═════ Dataset
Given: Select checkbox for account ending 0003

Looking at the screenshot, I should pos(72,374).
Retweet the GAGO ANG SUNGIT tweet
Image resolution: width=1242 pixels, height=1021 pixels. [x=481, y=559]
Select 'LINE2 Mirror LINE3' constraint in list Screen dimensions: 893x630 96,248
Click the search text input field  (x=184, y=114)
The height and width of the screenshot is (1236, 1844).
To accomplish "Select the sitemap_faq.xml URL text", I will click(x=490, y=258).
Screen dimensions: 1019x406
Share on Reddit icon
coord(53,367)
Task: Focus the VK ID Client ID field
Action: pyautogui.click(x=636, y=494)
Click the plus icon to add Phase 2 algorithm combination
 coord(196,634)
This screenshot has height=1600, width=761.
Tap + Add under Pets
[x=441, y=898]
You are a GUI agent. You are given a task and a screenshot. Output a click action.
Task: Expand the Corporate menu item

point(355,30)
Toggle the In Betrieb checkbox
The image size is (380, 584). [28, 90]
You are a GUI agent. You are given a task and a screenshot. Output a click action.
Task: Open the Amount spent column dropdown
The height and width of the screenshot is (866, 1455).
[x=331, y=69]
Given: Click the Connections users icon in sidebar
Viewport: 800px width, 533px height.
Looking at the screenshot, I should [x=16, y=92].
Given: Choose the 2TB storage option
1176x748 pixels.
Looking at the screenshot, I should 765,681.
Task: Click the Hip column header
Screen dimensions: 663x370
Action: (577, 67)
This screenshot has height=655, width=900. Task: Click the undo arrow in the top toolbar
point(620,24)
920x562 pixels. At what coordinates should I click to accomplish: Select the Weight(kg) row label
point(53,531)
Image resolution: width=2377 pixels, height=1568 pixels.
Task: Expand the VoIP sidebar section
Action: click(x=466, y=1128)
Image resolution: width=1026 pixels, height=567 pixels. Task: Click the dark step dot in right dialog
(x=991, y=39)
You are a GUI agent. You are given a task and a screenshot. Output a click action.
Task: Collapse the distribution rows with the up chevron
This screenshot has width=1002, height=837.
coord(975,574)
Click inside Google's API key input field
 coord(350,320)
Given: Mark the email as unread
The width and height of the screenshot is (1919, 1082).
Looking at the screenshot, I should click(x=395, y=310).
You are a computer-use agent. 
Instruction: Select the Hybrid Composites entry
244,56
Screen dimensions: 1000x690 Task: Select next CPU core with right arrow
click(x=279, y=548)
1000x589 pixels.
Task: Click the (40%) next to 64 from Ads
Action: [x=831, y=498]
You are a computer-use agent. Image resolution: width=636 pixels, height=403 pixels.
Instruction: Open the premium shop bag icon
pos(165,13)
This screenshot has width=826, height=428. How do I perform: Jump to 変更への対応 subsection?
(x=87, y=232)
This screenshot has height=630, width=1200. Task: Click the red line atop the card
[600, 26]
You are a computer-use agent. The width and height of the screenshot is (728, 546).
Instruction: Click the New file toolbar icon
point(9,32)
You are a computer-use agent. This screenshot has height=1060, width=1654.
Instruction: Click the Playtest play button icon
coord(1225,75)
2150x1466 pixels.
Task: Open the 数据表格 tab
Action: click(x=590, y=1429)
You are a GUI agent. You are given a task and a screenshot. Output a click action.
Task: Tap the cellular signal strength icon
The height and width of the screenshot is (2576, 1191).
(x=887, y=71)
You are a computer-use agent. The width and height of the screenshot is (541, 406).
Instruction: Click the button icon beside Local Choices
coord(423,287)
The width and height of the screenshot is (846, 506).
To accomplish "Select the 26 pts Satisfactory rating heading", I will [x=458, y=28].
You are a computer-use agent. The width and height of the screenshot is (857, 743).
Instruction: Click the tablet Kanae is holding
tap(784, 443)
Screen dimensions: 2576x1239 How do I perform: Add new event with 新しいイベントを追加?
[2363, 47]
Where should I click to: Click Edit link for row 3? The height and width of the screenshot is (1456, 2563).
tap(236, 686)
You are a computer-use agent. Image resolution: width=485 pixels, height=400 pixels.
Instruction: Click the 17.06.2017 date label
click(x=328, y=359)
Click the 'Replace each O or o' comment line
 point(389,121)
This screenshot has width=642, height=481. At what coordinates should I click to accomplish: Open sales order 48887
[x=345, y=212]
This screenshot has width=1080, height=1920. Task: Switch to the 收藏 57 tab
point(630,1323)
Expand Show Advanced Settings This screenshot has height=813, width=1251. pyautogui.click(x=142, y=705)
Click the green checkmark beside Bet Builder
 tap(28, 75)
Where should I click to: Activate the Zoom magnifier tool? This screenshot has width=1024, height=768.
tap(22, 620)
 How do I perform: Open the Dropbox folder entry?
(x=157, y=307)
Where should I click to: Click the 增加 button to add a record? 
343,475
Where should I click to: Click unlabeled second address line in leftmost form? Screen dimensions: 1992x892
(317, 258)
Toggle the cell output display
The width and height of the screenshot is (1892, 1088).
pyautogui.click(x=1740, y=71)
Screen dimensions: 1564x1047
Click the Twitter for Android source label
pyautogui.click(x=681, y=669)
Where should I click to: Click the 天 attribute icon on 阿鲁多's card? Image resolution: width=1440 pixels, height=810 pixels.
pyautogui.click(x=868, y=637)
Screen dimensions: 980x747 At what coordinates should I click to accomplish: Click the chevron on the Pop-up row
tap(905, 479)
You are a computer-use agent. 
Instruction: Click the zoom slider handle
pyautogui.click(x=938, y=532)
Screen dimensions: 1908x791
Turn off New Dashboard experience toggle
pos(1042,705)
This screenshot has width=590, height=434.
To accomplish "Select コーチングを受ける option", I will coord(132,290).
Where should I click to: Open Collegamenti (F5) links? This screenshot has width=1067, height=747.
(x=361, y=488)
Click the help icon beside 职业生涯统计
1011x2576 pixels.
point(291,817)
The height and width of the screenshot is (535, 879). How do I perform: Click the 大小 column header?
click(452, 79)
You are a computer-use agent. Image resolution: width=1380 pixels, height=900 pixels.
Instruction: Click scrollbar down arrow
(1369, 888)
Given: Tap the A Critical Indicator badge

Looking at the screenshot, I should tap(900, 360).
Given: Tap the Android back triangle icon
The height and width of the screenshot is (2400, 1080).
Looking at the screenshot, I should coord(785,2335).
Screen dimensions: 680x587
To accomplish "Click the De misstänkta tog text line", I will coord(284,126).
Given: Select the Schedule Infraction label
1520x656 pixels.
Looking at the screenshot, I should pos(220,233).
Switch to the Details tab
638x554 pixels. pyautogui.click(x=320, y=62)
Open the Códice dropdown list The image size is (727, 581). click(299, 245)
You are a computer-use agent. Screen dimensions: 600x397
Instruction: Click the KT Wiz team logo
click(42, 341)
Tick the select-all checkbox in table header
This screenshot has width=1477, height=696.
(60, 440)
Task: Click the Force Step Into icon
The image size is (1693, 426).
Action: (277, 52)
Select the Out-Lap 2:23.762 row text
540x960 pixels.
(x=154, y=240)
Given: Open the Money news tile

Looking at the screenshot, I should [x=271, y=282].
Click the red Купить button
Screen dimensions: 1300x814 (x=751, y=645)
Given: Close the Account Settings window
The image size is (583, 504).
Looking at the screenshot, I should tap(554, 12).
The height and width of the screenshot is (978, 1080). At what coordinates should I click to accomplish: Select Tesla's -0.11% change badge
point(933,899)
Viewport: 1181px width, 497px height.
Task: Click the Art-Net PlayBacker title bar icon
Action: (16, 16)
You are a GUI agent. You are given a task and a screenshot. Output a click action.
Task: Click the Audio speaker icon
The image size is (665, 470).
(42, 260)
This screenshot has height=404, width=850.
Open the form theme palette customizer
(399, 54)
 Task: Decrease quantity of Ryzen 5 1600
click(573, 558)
══════════
== Task description ==
Can you render the listing above as a Markdown table, with a "Row" column numbering each line in order and a "Listing line" column holding that line's text, leaving out blank lines?

== Task answer ==
| Row | Listing line |
|---|---|
| 1 | Given: Select checkbox for account ending 0003 |
| 2 | Looking at the screenshot, I should pos(72,374). |
| 3 | Retweet the GAGO ANG SUNGIT tweet |
| 4 | Image resolution: width=1242 pixels, height=1021 pixels. [x=481, y=559] |
| 5 | Select 'LINE2 Mirror LINE3' constraint in list Screen dimensions: 893x630 96,248 |
| 6 | Click the search text input field  (x=184, y=114) |
| 7 | The height and width of the screenshot is (1236, 1844). |
| 8 | To accomplish "Select the sitemap_faq.xml URL text", I will click(x=490, y=258). |
| 9 | Screen dimensions: 1019x406 |
| 10 | Share on Reddit icon |
| 11 | coord(53,367) |
| 12 | Task: Focus the VK ID Client ID field |
| 13 | Action: pyautogui.click(x=636, y=494) |
| 14 | Click the plus icon to add Phase 2 algorithm combination |
| 15 |  coord(196,634) |
| 16 | This screenshot has height=1600, width=761. |
| 17 | Tap + Add under Pets |
| 18 | [x=441, y=898] |
| 19 | You are a GUI agent. You are given a task and a screenshot. Output a click action. |
| 20 | Task: Expand the Corporate menu item |
| 21 | point(355,30) |
| 22 | Toggle the In Betrieb checkbox |
| 23 | The image size is (380, 584). [28, 90] |
| 24 | You are a GUI agent. You are given a task and a screenshot. Output a click action. |
| 25 | Task: Open the Amount spent column dropdown |
| 26 | The height and width of the screenshot is (866, 1455). |
| 27 | [x=331, y=69] |
| 28 | Given: Click the Connections users icon in sidebar |
| 29 | Viewport: 800px width, 533px height. |
| 30 | Looking at the screenshot, I should [x=16, y=92]. |
| 31 | Given: Choose the 2TB storage option |
| 32 | 1176x748 pixels. |
| 33 | Looking at the screenshot, I should 765,681. |
| 34 | Task: Click the Hip column header |
| 35 | Screen dimensions: 663x370 |
| 36 | Action: (577, 67) |
| 37 | This screenshot has height=655, width=900. Task: Click the undo arrow in the top toolbar |
| 38 | point(620,24) |
| 39 | 920x562 pixels. At what coordinates should I click to accomplish: Select the Weight(kg) row label |
| 40 | point(53,531) |
| 41 | Image resolution: width=2377 pixels, height=1568 pixels. |
| 42 | Task: Expand the VoIP sidebar section |
| 43 | Action: click(x=466, y=1128) |
| 44 | Image resolution: width=1026 pixels, height=567 pixels. Task: Click the dark step dot in right dialog |
| 45 | (x=991, y=39) |
| 46 | You are a GUI agent. You are given a task and a screenshot. Output a click action. |
| 47 | Task: Collapse the distribution rows with the up chevron |
| 48 | This screenshot has width=1002, height=837. |
| 49 | coord(975,574) |
| 50 | Click inside Google's API key input field |
| 51 |  coord(350,320) |
| 52 | Given: Mark the email as unread |
| 53 | The width and height of the screenshot is (1919, 1082). |
| 54 | Looking at the screenshot, I should click(x=395, y=310). |
| 55 | You are a computer-use agent.  |
| 56 | Instruction: Select the Hybrid Composites entry |
| 57 | 244,56 |
| 58 | Screen dimensions: 1000x690 Task: Select next CPU core with right arrow |
| 59 | click(x=279, y=548) |
| 60 | 1000x589 pixels. |
| 61 | Task: Click the (40%) next to 64 from Ads |
| 62 | Action: [x=831, y=498] |
| 63 | You are a computer-use agent. Image resolution: width=636 pixels, height=403 pixels. |
| 64 | Instruction: Open the premium shop bag icon |
| 65 | pos(165,13) |
| 66 | This screenshot has width=826, height=428. How do I perform: Jump to 変更への対応 subsection? |
| 67 | (x=87, y=232) |
| 68 | This screenshot has height=630, width=1200. Task: Click the red line atop the card |
| 69 | [600, 26] |
| 70 | You are a computer-use agent. The width and height of the screenshot is (728, 546). |
| 71 | Instruction: Click the New file toolbar icon |
| 72 | point(9,32) |
| 73 | You are a computer-use agent. This screenshot has height=1060, width=1654. |
| 74 | Instruction: Click the Playtest play button icon |
| 75 | coord(1225,75) |
| 76 | 2150x1466 pixels. |
| 77 | Task: Open the 数据表格 tab |
| 78 | Action: click(x=590, y=1429) |
| 79 | You are a GUI agent. You are given a task and a screenshot. Output a click action. |
| 80 | Task: Tap the cellular signal strength icon |
| 81 | The height and width of the screenshot is (2576, 1191). |
| 82 | (x=887, y=71) |
| 83 | You are a computer-use agent. The width and height of the screenshot is (541, 406). |
| 84 | Instruction: Click the button icon beside Local Choices |
| 85 | coord(423,287) |
| 86 | The width and height of the screenshot is (846, 506). |
| 87 | To accomplish "Select the 26 pts Satisfactory rating heading", I will [x=458, y=28]. |
| 88 | You are a computer-use agent. The width and height of the screenshot is (857, 743). |
| 89 | Instruction: Click the tablet Kanae is holding |
| 90 | tap(784, 443) |
| 91 | Screen dimensions: 2576x1239 How do I perform: Add new event with 新しいイベントを追加? |
| 92 | [2363, 47] |
| 93 | Where should I click to: Click Edit link for row 3? The height and width of the screenshot is (1456, 2563). |
| 94 | tap(236, 686) |
| 95 | You are a computer-use agent. Image resolution: width=485 pixels, height=400 pixels. |
| 96 | Instruction: Click the 17.06.2017 date label |
| 97 | click(x=328, y=359) |
| 98 | Click the 'Replace each O or o' comment line |
| 99 |  point(389,121) |
| 100 | This screenshot has width=642, height=481. At what coordinates should I click to accomplish: Open sales order 48887 |
| 101 | [x=345, y=212] |
| 102 | This screenshot has width=1080, height=1920. Task: Switch to the 收藏 57 tab |
| 103 | point(630,1323) |
| 104 | Expand Show Advanced Settings This screenshot has height=813, width=1251. pyautogui.click(x=142, y=705) |
| 105 | Click the green checkmark beside Bet Builder |
| 106 |  tap(28, 75) |
| 107 | Where should I click to: Activate the Zoom magnifier tool? This screenshot has width=1024, height=768. |
| 108 | tap(22, 620) |
| 109 |  How do I perform: Open the Dropbox folder entry? |
| 110 | (x=157, y=307) |
| 111 | Where should I click to: Click the 增加 button to add a record?  |
| 112 | 343,475 |
| 113 | Where should I click to: Click unlabeled second address line in leftmost form? Screen dimensions: 1992x892 |
| 114 | (317, 258) |
| 115 | Toggle the cell output display |
| 116 | The width and height of the screenshot is (1892, 1088). |
| 117 | pyautogui.click(x=1740, y=71) |
| 118 | Screen dimensions: 1564x1047 |
| 119 | Click the Twitter for Android source label |
| 120 | pyautogui.click(x=681, y=669) |
| 121 | Where should I click to: Click the 天 attribute icon on 阿鲁多's card? Image resolution: width=1440 pixels, height=810 pixels. |
| 122 | pyautogui.click(x=868, y=637) |
| 123 | Screen dimensions: 980x747 At what coordinates should I click to accomplish: Click the chevron on the Pop-up row |
| 124 | tap(905, 479) |
| 125 | You are a computer-use agent.  |
| 126 | Instruction: Click the zoom slider handle |
| 127 | pyautogui.click(x=938, y=532) |
| 128 | Screen dimensions: 1908x791 |
| 129 | Turn off New Dashboard experience toggle |
| 130 | pos(1042,705) |
| 131 | This screenshot has width=590, height=434. |
| 132 | To accomplish "Select コーチングを受ける option", I will coord(132,290). |
| 133 | Where should I click to: Open Collegamenti (F5) links? This screenshot has width=1067, height=747. |
| 134 | (x=361, y=488) |
| 135 | Click the help icon beside 职业生涯统计 |
| 136 | 1011x2576 pixels. |
| 137 | point(291,817) |
| 138 | The height and width of the screenshot is (535, 879). How do I perform: Click the 大小 column header? |
| 139 | click(452, 79) |
| 140 | You are a computer-use agent. Image resolution: width=1380 pixels, height=900 pixels. |
| 141 | Instruction: Click scrollbar down arrow |
| 142 | (1369, 888) |
| 143 | Given: Tap the A Critical Indicator badge |
| 144 | Looking at the screenshot, I should tap(900, 360). |
| 145 | Given: Tap the Android back triangle icon |
| 146 | The height and width of the screenshot is (2400, 1080). |
| 147 | Looking at the screenshot, I should coord(785,2335). |
| 148 | Screen dimensions: 680x587 |
| 149 | To accomplish "Click the De misstänkta tog text line", I will coord(284,126). |
| 150 | Given: Select the Schedule Infraction label |
| 151 | 1520x656 pixels. |
| 152 | Looking at the screenshot, I should pos(220,233). |
| 153 | Switch to the Details tab |
| 154 | 638x554 pixels. pyautogui.click(x=320, y=62) |
| 155 | Open the Códice dropdown list The image size is (727, 581). click(299, 245) |
| 156 | You are a computer-use agent. Screen dimensions: 600x397 |
| 157 | Instruction: Click the KT Wiz team logo |
| 158 | click(42, 341) |
| 159 | Tick the select-all checkbox in table header |
| 160 | This screenshot has width=1477, height=696. |
| 161 | (60, 440) |
| 162 | Task: Click the Force Step Into icon |
| 163 | The image size is (1693, 426). |
| 164 | Action: (277, 52) |
| 165 | Select the Out-Lap 2:23.762 row text |
| 166 | 540x960 pixels. |
| 167 | (x=154, y=240) |
| 168 | Given: Open the Money news tile |
| 169 | Looking at the screenshot, I should [x=271, y=282]. |
| 170 | Click the red Купить button |
| 171 | Screen dimensions: 1300x814 (x=751, y=645) |
| 172 | Given: Close the Account Settings window |
| 173 | The image size is (583, 504). |
| 174 | Looking at the screenshot, I should tap(554, 12). |
| 175 | The height and width of the screenshot is (978, 1080). At what coordinates should I click to accomplish: Select Tesla's -0.11% change badge |
| 176 | point(933,899) |
| 177 | Viewport: 1181px width, 497px height. |
| 178 | Task: Click the Art-Net PlayBacker title bar icon |
| 179 | Action: (16, 16) |
| 180 | You are a GUI agent. You are given a task and a screenshot. Output a click action. |
| 181 | Task: Click the Audio speaker icon |
| 182 | The image size is (665, 470). |
| 183 | (42, 260) |
| 184 | This screenshot has height=404, width=850. |
| 185 | Open the form theme palette customizer |
| 186 | (399, 54) |
| 187 |  Task: Decrease quantity of Ryzen 5 1600 |
| 188 | click(573, 558) |